Some of the areas of concern we found during our GST Top 500 engagements include:

  • adjustments being required due to a change in creditable purpose
  • miscalculating the GST for the sale of property under the margin scheme
  • incorrect GST classification on supplies and acquisitions.

Alignment of tax and accounting outcomes

We seek to ensure that Top 500 groups correctly recognise the differences in the accounting and tax treatments that are applicable to the income producing activities they undertake.

The process of assurance involves obtaining an understanding about each entity’s activities and the tax issues that arise from those activities. We then seek to understand the accounting policy applied in the group’s financial accounts and identify where the accounting treatment differs from the requirements of the tax law. This informs our understanding of the adjustments that are required to ensure the entity’s tax position is reported correctly.

During the 2023 financial year, we examined accounting and tax adjustments in 160 assurance engagements.

The following levels of assurance was obtained:

  • High Assurance – 79%
  • Medium assurance – 16%
  • Low assurance/red flag – 5%

In a large proportion of engagements, we have been able to confirm that the book-to-tax adjustments are correct. This is where:

  • financial statements are prepared in accordance with accounting standards and are audited
  • entities within the group have prepared detailed book-to-tax reconciliations between net profit or loss reported in the financial statements and taxable income or loss reported in their tax returns
  • the Top 500 group’s representatives are forthcoming in providing documents and explanations regarding how their tax reconciliations are mapped to working papers and source documents to ensure they are complete and correct in context
  • the Top 500 group has strong governance processes in place to support the preparation of financial statements and tax returns.

Where there are unresolved concerns during assurance engagements, the issues may be escalated to a review or audit. This has taken place in small number of cases regarding the following reconciliation items:

  • adjustments for trading stock valuations
  • gains or losses from financial arrangements subject to the TOFA rules
  • other income not included in assessable income
  • capital allowances
  • net capital gains
  • capital works deductions
  • net increase in trading stock valuation for tax purposes.

For engagements under the GST Top 500 assurance program, we seek to understand variances between a group’s financial statements and their BAS results.

Monitoring and maintenance phase

When a Top 500 group attains an overall high assurance rating under our justified trust assurance program, we have confidence that they have complied, and will continue to comply, with Australia’s income tax laws and they are placed into Justified Trust. In recognition of the high levels of trust we have in the tax outcomes reported by these Top 500 groups, we scale down our engagement interactions for the following 3 financial years. During this time, we largely rely on the effectiveness of the group’s tax governance framework to ensure correct reporting in tax returns, and that the correct amount of tax is paid.

We continue to engage with the private group during this period. However, our engagements are limited to:

  • understanding any impacts from the group’s operating environment
  • verifying the treatments applied to any new tax issues
  • evaluating the impacts of other material changes to the group.
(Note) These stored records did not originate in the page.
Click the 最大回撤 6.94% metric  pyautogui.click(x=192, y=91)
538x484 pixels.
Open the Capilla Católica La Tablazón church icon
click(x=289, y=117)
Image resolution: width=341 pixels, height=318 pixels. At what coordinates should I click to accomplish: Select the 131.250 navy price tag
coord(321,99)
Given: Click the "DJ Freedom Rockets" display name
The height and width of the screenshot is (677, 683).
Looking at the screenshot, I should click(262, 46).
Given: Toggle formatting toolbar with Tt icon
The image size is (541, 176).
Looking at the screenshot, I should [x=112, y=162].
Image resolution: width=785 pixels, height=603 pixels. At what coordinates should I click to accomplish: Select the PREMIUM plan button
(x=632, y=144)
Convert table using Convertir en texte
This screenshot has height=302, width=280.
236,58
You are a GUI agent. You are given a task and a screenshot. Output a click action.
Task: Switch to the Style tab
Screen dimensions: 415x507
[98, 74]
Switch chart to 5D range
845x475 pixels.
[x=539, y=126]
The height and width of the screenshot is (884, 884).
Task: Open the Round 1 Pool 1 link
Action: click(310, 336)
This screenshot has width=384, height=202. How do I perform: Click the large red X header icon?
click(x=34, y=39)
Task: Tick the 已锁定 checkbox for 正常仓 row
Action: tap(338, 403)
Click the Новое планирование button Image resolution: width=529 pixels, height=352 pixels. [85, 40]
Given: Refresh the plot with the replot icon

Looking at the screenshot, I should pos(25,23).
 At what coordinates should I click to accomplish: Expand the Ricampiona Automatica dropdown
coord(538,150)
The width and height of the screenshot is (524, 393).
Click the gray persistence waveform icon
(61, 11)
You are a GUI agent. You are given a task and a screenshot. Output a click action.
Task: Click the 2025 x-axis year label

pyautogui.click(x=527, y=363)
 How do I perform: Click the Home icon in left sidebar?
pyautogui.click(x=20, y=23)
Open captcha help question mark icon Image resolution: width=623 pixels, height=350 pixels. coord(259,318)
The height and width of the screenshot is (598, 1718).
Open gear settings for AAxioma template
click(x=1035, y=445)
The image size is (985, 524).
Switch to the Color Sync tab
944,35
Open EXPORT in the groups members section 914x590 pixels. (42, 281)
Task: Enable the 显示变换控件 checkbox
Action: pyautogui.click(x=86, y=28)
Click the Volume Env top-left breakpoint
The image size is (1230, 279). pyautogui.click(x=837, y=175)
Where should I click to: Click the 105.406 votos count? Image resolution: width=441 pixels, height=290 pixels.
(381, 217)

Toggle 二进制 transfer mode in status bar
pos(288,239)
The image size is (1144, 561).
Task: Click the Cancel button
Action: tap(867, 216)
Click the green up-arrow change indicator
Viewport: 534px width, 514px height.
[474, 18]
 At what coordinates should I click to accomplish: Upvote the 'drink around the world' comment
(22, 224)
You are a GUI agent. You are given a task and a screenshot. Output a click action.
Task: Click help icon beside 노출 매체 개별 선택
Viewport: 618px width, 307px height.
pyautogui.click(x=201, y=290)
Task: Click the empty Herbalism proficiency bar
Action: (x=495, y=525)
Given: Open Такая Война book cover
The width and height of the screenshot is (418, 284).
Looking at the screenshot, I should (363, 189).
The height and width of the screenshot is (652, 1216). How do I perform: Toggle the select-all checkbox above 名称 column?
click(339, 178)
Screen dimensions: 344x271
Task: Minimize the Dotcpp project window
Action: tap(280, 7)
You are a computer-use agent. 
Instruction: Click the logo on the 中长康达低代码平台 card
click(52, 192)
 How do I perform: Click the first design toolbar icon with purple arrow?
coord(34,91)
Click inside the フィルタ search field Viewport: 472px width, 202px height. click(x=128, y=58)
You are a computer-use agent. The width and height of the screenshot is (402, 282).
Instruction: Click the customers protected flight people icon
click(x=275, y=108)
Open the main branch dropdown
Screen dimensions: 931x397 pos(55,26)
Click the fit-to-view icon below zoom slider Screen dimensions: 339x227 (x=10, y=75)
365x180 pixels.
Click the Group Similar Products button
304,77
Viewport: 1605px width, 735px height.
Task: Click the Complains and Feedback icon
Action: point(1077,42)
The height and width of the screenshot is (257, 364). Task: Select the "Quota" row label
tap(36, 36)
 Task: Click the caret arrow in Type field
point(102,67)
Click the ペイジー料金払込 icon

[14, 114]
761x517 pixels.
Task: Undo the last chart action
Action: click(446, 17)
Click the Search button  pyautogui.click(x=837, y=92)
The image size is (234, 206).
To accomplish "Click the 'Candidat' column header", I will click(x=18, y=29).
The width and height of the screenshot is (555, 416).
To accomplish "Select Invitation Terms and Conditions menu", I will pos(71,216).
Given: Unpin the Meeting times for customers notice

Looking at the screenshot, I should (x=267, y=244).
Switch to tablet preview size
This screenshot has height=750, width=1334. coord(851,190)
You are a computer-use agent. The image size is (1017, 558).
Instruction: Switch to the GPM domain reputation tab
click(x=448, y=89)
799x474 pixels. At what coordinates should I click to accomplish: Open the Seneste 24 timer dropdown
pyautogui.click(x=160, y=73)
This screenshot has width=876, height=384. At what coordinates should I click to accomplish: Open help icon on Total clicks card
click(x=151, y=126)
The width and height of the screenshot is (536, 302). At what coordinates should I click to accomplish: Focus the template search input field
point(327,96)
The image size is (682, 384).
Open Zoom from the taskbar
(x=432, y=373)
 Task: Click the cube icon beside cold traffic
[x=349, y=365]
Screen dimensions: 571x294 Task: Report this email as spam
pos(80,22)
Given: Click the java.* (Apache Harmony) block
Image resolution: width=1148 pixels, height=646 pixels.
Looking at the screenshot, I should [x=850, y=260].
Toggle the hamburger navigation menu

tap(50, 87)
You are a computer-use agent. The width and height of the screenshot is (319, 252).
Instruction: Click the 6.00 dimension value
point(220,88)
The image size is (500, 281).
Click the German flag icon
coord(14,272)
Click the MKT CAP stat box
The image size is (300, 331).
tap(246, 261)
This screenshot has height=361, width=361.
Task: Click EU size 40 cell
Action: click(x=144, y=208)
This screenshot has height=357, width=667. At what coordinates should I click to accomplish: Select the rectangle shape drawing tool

We also expect that representatives of the group will tell us in real time if the group:

  • has made material changes to the design of its tax governance framework
  • identifies that tax risks that have been newly flagged to market subsist within the group
  • has experienced material changes to the nature of their ongoing transactions
  • enters into new or atypical transactions of a type not previously assured
  • has made material changes in their treatment of book-to-tax adjustments
  • has taken new tax positions or changed tax positions that have previously been assured
  • identifies disclosure issues or errors that should be corrected.

Those Top 500 private groups who have achieved an overall high assurance rating should experience a tangible decrease in the intensity of their engagement during the monitoring and maintenance phase.